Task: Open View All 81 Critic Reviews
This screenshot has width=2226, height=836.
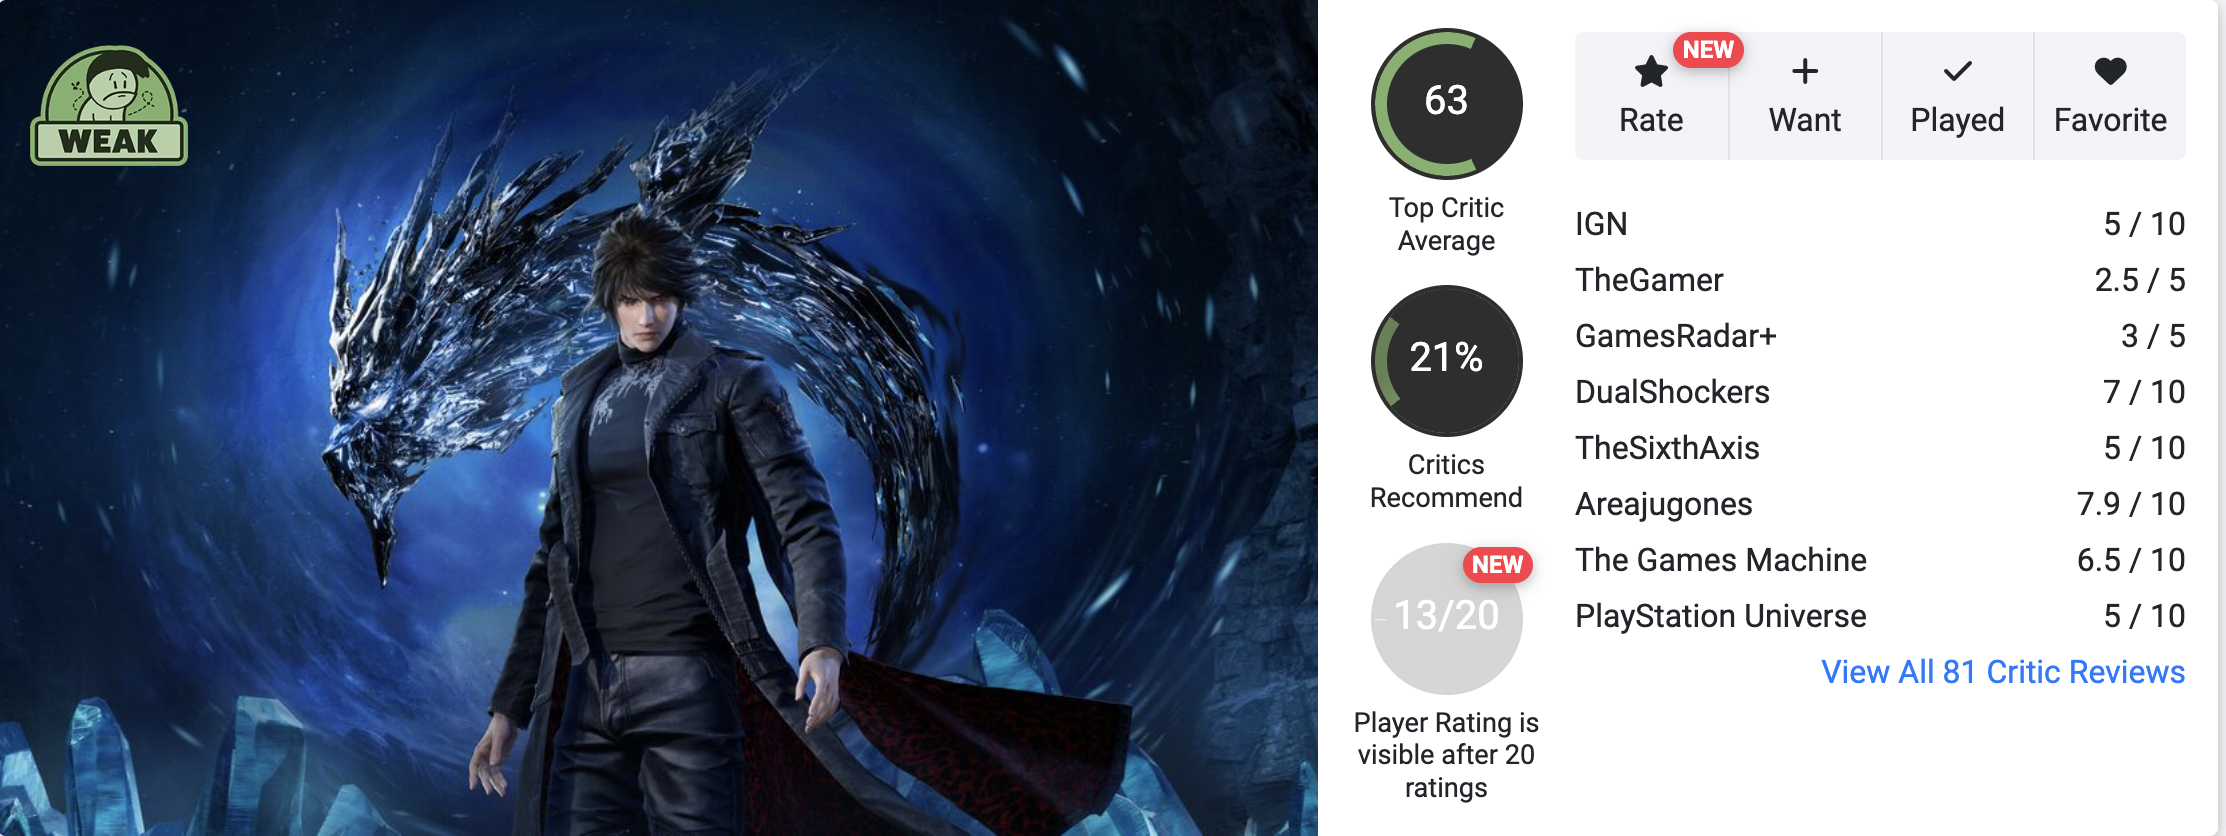Action: click(2002, 672)
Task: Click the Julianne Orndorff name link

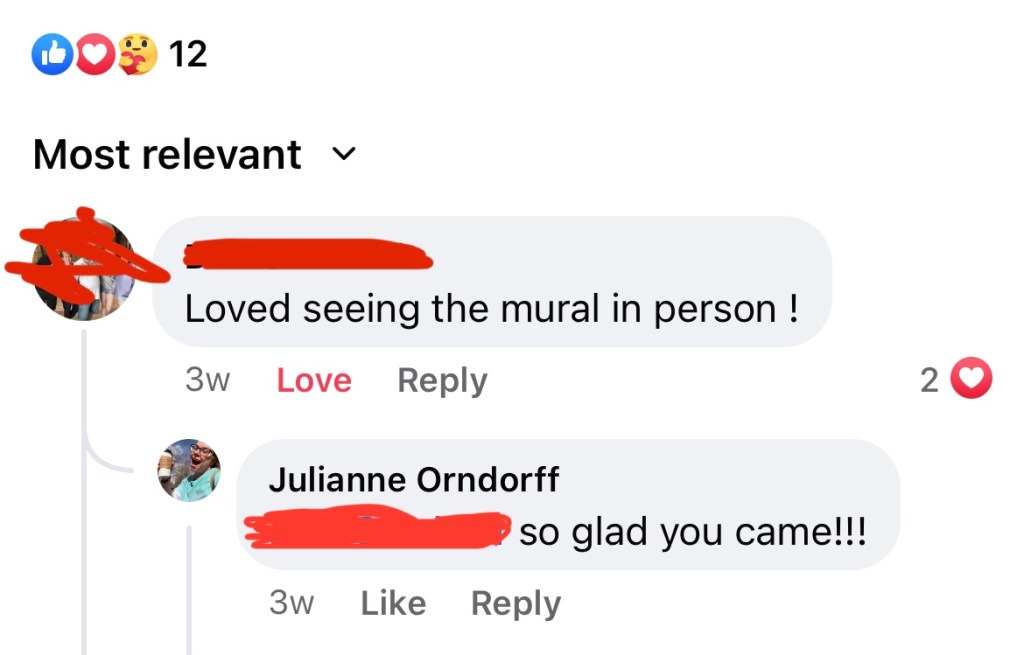Action: pyautogui.click(x=414, y=480)
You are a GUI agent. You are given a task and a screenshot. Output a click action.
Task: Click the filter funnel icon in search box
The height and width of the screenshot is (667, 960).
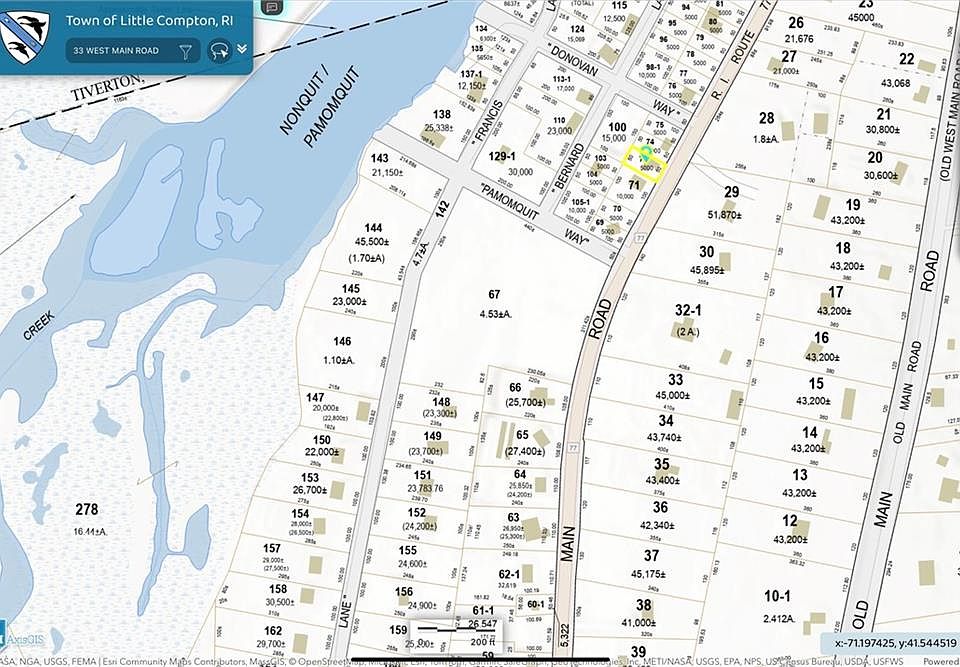click(x=186, y=50)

****************************************

* **Work task**: An exact copy of every entry, minus the pictures, is what you should return.

* **Exercise solution**:
Task: Open View All 81 Critic Reviews
This screenshot has width=2226, height=836.
Action: click(2002, 672)
Task: Click the Julianne Orndorff name link

Action: pyautogui.click(x=414, y=480)
You are a GUI agent. You are given a task and a screenshot. Output a click action.
Task: Click the filter funnel icon in search box
The height and width of the screenshot is (667, 960).
click(x=186, y=50)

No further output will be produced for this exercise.